Gadgets with limited capabilities could be sold commercially within a year.
Imagine this: You want to whisper something to a co-worker in Spanish, but you can't speak the language. So you simply mouth the words in English, without uttering a sound, and they immediately pop up in Spanish on your colleague's computer.
The premise may seem far-fetched, but researchers are working toward making it a reality. As Carnegie Mellon doctoral student Stan Jou mouthed words in Mandarin recently, 11 electrodes on his face and throat sensed what he said by the movement of his facial muscles and promptly translated it into English and Spanish.
The device is among several projects at the International Center for Advanced Communication Technologies designed to tear down language barriers using computers. The center is run jointly by Carnegie Mellon University in Pittsburgh and the University of Karlsruhe in Germany.
Using a different device, the center's director, Alexander Waibel, delivered a lecture last week simultaneously translated from English to German and Spanish. All he had to do was speak into a microphone. "We're increasingly globalizing," he said. "We have multiple cultural groups that speak different languages. We want everyone working together but to maintain our individuality."

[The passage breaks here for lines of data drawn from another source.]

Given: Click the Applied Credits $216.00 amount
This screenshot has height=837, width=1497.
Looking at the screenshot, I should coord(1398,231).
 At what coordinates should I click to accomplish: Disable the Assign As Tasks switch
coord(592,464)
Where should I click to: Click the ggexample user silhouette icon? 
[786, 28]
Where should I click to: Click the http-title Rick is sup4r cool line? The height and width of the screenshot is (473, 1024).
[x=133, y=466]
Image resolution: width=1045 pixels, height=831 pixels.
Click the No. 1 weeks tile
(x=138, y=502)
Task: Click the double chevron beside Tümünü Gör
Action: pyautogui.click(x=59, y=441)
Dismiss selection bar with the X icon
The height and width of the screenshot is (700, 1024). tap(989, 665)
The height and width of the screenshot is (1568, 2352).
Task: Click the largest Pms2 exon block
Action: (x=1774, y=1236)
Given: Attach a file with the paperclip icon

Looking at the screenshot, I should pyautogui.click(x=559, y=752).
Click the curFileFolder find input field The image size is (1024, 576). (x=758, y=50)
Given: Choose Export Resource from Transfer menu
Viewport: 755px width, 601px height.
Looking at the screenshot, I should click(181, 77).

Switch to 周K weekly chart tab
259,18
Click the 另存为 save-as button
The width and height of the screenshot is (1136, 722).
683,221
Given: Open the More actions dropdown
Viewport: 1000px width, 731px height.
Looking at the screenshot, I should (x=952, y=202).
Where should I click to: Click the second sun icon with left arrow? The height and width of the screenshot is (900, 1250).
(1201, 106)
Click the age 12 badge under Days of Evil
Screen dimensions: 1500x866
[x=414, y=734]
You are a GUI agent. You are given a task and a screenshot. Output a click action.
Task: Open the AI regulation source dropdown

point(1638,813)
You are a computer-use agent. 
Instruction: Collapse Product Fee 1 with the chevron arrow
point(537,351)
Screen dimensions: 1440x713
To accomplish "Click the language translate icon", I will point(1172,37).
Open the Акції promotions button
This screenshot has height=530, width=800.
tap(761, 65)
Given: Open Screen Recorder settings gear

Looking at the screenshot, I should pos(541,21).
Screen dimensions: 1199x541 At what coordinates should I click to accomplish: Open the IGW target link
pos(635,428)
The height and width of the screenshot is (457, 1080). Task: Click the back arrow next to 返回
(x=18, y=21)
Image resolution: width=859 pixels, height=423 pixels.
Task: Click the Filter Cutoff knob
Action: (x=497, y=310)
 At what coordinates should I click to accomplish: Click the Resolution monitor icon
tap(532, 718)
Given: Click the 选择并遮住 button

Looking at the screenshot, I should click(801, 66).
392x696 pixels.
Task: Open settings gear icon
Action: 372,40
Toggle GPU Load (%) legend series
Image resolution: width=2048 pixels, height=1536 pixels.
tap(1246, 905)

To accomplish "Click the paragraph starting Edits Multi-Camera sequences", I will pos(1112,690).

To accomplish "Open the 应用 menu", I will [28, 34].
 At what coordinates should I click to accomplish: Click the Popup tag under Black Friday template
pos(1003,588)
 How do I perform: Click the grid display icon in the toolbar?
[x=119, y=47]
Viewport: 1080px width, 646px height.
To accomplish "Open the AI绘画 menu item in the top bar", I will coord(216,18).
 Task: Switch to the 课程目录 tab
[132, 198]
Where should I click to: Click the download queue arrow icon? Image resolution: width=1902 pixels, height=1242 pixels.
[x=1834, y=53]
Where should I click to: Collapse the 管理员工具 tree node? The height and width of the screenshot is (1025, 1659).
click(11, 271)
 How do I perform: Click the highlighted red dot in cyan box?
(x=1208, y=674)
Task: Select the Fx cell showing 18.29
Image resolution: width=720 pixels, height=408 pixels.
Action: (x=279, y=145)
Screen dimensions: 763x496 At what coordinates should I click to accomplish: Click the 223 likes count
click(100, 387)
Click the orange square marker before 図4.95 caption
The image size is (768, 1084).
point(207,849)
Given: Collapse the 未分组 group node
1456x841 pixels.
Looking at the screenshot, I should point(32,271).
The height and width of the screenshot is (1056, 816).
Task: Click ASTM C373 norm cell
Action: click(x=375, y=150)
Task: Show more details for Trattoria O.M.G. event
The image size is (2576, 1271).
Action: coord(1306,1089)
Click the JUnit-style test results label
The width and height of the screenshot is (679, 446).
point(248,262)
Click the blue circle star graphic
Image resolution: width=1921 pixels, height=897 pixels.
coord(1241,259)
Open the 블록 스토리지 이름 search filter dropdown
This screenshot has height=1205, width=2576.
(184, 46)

Other researchers are developing ultrasound speakers that deliver a narrow beam of audio, letting one person hear a translation while everyone else gets the speech in its original language.
Gadgets with limited capabilities could be sold commercially within a year, Waibel said. Complex translators will take longer.
"We have to improve performance," Waibel said. "It's very, very important for a system to tell you when it's wrong. Computers are awful at that."